Objective | Copy the entries below word for word, starting at the line that contains "Home (56, 134)" and ending at the line that contains "공지사항 (23, 944)", including both. Leave out the pictures.

Dataset |
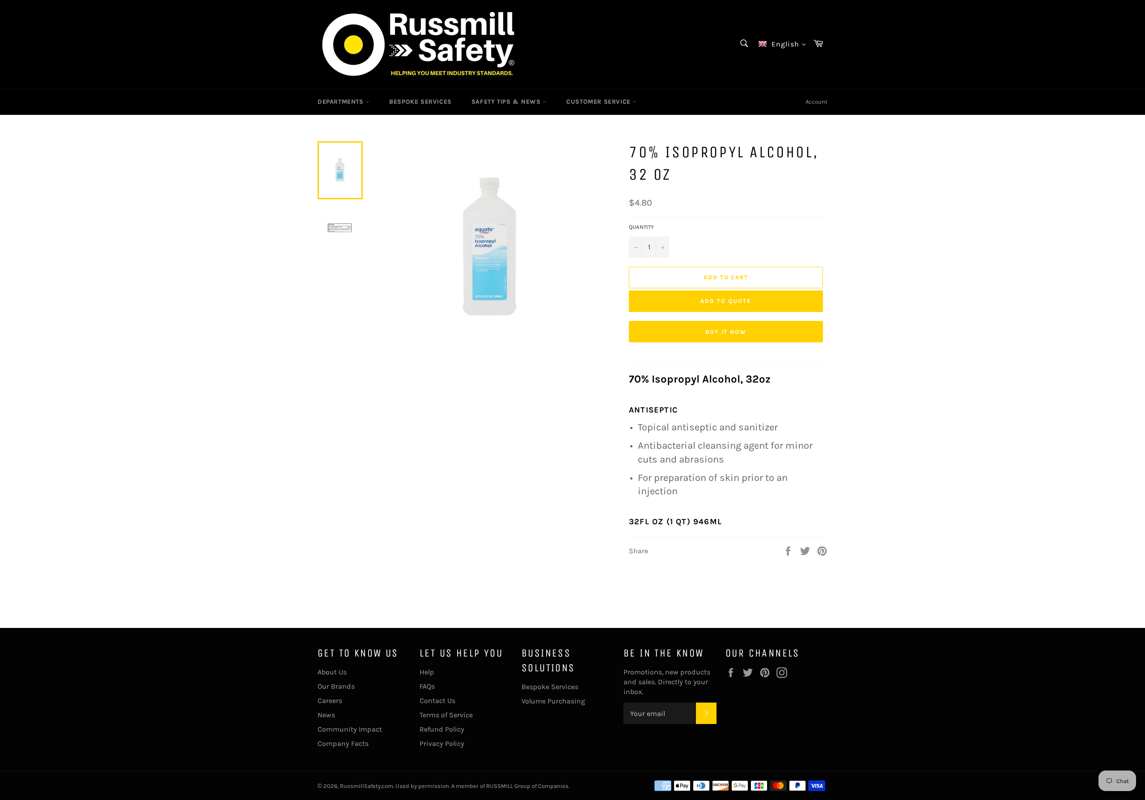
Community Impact (350, 729)
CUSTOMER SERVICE (599, 101)
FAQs (427, 686)
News (326, 715)
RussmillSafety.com (366, 786)
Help (427, 672)
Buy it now (726, 331)
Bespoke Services (550, 686)
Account (816, 101)
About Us (332, 672)
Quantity (641, 227)
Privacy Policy (442, 743)
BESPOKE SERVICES (420, 101)
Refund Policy (442, 729)
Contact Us (437, 700)
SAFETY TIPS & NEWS (507, 101)
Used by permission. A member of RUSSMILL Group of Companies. (482, 786)
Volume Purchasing (553, 701)
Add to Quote (725, 301)
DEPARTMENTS (341, 101)
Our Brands (336, 686)
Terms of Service (446, 715)
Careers (330, 700)
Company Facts (343, 743)
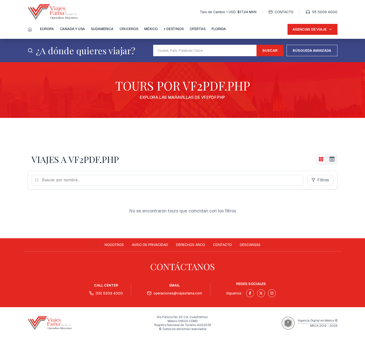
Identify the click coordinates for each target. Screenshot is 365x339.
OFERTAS (198, 29)
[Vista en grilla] (321, 159)
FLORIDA (219, 29)
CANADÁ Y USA (72, 29)
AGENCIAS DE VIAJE (309, 29)
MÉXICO (151, 29)
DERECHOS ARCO (190, 244)
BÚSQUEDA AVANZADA (312, 50)
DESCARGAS (250, 244)
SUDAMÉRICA (102, 29)
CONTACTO (284, 12)
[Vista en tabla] (332, 159)
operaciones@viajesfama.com (177, 293)
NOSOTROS (114, 244)
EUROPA (47, 29)
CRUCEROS (128, 29)
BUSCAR (270, 50)
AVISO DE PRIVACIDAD (150, 244)
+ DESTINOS (174, 29)
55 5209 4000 (324, 12)
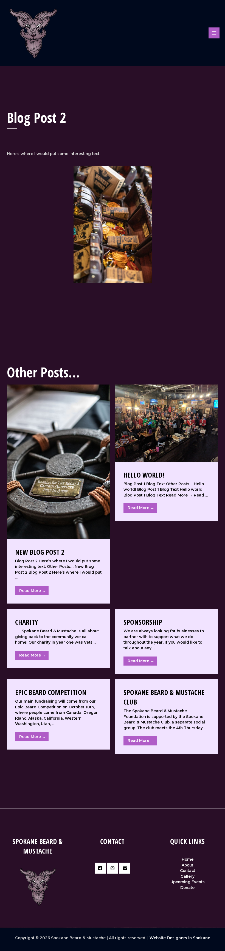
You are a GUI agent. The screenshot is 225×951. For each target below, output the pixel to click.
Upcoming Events (187, 882)
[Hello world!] (166, 423)
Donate (187, 887)
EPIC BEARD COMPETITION (50, 692)
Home (187, 859)
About (187, 865)
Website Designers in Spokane (180, 938)
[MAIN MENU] (214, 33)
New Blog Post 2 (39, 552)
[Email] (124, 868)
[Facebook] (100, 868)
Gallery (188, 876)
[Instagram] (112, 868)
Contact (187, 870)
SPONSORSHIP (142, 622)
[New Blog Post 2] (58, 461)
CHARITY (26, 622)
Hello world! (143, 474)
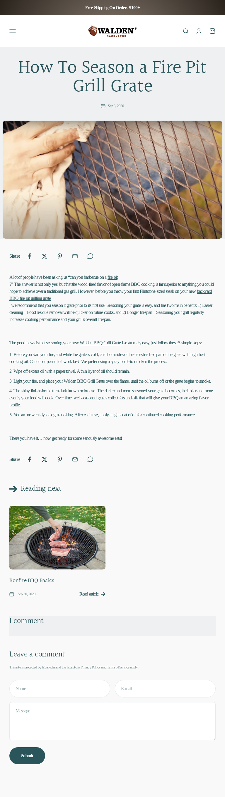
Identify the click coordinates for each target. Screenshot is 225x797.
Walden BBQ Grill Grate (100, 342)
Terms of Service (118, 667)
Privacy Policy (90, 667)
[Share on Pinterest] (60, 256)
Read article (88, 593)
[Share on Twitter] (44, 256)
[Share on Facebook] (29, 256)
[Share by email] (75, 256)
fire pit (113, 277)
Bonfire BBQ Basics (31, 580)
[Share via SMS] (90, 256)
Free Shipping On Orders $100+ (112, 7)
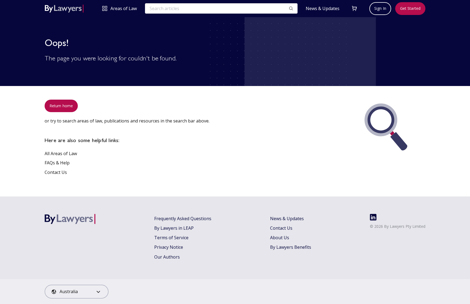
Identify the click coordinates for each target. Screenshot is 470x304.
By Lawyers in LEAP (174, 228)
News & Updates (322, 8)
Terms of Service (171, 238)
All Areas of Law (61, 153)
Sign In (380, 8)
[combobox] (77, 292)
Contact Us (56, 172)
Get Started (410, 8)
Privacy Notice (168, 247)
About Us (279, 238)
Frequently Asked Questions (182, 219)
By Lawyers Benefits (290, 247)
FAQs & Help (57, 163)
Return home (61, 105)
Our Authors (167, 257)
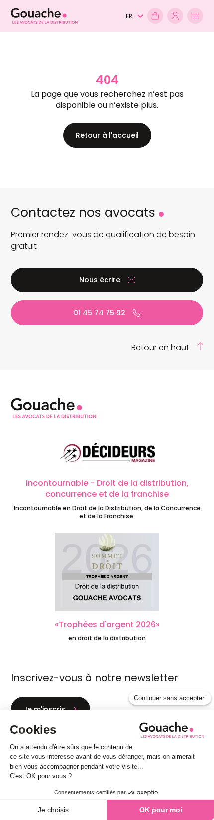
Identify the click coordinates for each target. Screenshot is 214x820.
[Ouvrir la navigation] (195, 16)
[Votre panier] (155, 16)
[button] (134, 16)
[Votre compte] (175, 16)
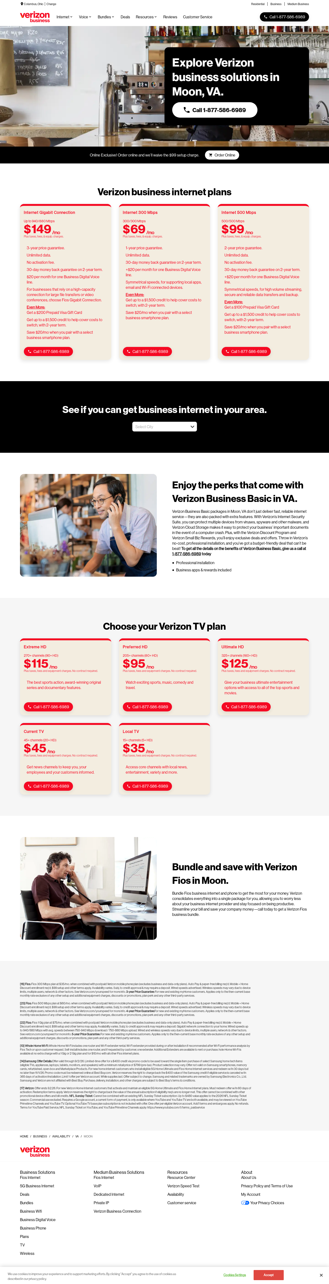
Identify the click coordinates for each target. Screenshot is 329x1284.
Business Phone (33, 1228)
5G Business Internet (37, 1185)
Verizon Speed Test (183, 1185)
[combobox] (159, 426)
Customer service (181, 1202)
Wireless (27, 1253)
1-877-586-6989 (186, 553)
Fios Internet (30, 1177)
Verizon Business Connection (117, 1211)
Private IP (101, 1202)
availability (61, 1136)
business (40, 1136)
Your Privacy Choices (267, 1202)
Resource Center (181, 1177)
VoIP (97, 1185)
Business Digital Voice (38, 1219)
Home (24, 1136)
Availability (175, 1194)
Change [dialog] (51, 4)
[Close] (321, 1275)
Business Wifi (31, 1211)
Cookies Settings (235, 1275)
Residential (257, 4)
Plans (24, 1236)
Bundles (26, 1202)
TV (22, 1245)
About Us (248, 1177)
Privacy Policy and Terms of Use (267, 1185)
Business (276, 4)
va (77, 1136)
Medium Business (298, 4)
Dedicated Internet (109, 1194)
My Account (250, 1194)
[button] (192, 426)
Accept (269, 1275)
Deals (24, 1194)
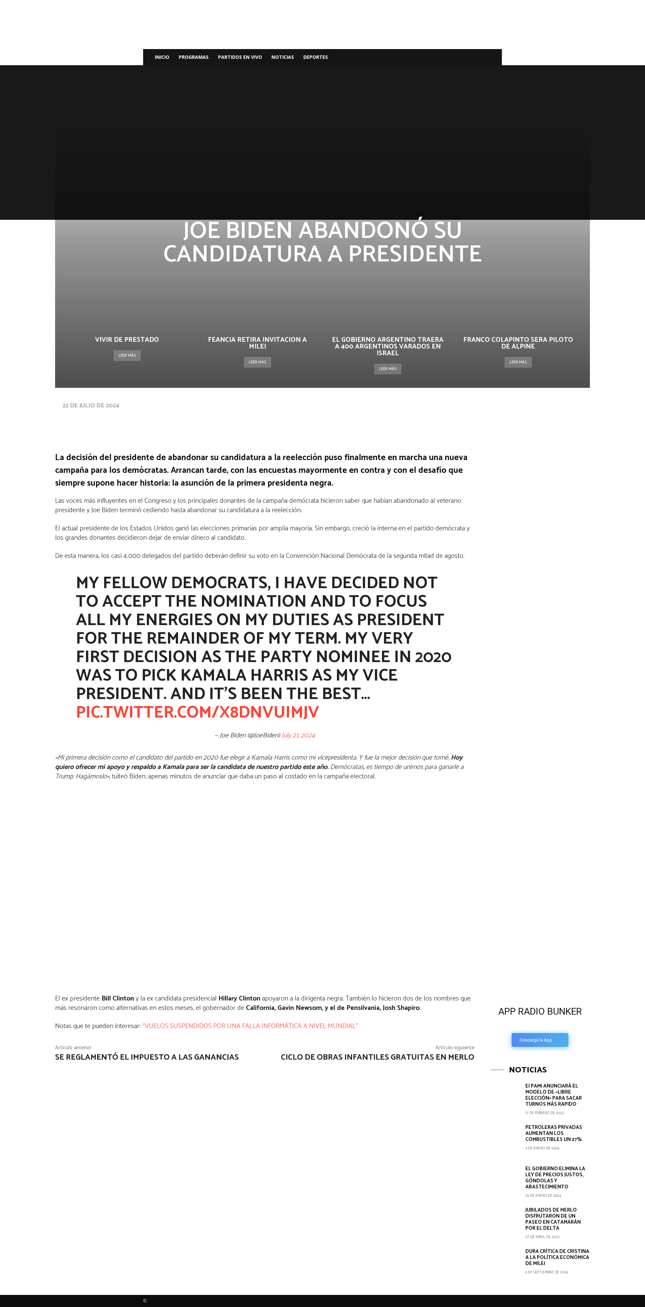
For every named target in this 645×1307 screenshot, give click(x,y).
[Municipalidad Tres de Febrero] (540, 844)
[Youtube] (479, 57)
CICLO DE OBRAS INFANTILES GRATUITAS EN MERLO (377, 1057)
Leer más (127, 355)
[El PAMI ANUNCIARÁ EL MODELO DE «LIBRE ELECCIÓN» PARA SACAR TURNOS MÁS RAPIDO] (505, 1097)
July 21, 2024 (298, 735)
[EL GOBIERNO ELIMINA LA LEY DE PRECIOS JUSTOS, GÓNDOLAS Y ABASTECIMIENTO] (505, 1180)
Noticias (282, 57)
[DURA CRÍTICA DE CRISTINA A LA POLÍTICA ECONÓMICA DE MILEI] (505, 1263)
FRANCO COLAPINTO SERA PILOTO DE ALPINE (518, 343)
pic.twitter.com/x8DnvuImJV (197, 713)
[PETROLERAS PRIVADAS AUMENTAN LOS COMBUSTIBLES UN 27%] (505, 1139)
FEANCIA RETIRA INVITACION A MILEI (257, 343)
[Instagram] (456, 57)
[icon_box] (540, 1024)
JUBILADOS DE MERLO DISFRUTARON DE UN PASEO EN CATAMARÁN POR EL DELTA (553, 1219)
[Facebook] (445, 57)
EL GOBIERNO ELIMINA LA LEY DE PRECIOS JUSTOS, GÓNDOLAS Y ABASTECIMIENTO (555, 1178)
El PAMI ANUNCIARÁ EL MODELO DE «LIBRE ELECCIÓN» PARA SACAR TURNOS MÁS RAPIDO (553, 1095)
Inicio (162, 57)
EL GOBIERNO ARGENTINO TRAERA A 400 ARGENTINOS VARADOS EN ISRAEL (387, 346)
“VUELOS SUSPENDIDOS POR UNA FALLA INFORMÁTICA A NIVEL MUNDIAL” (250, 1026)
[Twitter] (468, 57)
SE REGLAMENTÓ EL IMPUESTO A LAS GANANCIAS (147, 1057)
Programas (194, 57)
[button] (494, 57)
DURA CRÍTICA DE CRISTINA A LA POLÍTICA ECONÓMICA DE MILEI (557, 1257)
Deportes (315, 57)
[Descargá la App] (540, 944)
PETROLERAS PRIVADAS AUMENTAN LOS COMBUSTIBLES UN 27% (553, 1133)
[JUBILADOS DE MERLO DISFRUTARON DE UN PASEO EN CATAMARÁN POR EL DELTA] (505, 1222)
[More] (269, 418)
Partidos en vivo (240, 57)
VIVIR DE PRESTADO (127, 339)
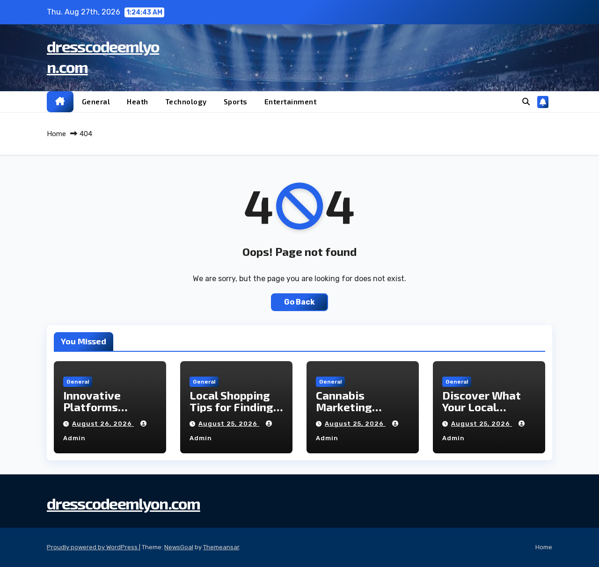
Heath (137, 101)
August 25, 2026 (228, 423)
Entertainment (290, 101)
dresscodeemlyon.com (123, 503)
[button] (526, 101)
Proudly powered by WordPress (93, 547)
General (96, 101)
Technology (186, 101)
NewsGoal (178, 547)
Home (56, 134)
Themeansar (221, 547)
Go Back (299, 302)
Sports (236, 101)
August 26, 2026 (103, 423)
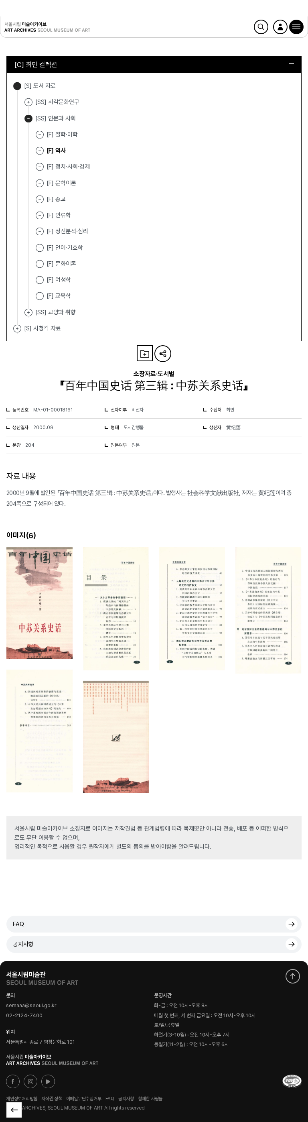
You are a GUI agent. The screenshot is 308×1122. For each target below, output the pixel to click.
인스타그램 (30, 1081)
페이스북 (12, 1081)
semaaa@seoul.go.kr (31, 1006)
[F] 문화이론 (61, 263)
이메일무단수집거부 (83, 1099)
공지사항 (23, 944)
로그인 (280, 27)
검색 (261, 27)
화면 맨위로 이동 (293, 976)
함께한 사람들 (150, 1099)
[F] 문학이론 (61, 182)
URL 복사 (162, 353)
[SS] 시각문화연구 (28, 102)
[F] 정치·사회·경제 (68, 166)
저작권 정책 (51, 1099)
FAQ (18, 924)
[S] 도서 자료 (17, 86)
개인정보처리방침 (21, 1099)
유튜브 (48, 1081)
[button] (296, 27)
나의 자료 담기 (145, 353)
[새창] (292, 1081)
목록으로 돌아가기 (14, 1110)
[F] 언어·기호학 (65, 247)
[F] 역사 (56, 150)
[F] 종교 (56, 199)
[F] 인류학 (59, 215)
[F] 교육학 (59, 295)
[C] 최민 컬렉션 (35, 65)
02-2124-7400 (24, 1015)
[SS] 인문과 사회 (28, 118)
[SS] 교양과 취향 (28, 312)
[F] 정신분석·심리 (67, 231)
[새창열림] (42, 976)
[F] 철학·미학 (62, 134)
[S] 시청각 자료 (17, 328)
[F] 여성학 (59, 279)
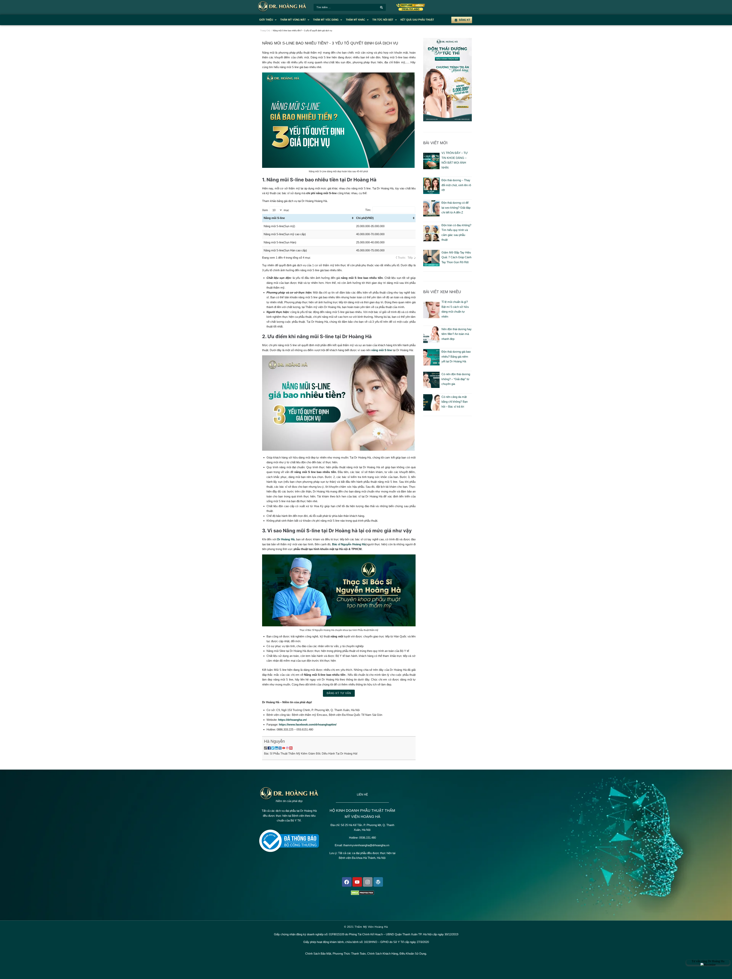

Correct response |
Home (56, 134)
Themeansar (221, 547)
Go Back (299, 302)
Sports (236, 101)
August 26, 2026 (103, 423)
You are a GUI agent. The screenshot is 308×1122. For each target below, output the pixel to click.
인스타그램 (30, 1081)
페이스북 (12, 1081)
semaaa@seoul.go.kr (31, 1006)
[F] 문화이론 (61, 263)
이메일무단수집거부 (83, 1099)
공지사항 (23, 944)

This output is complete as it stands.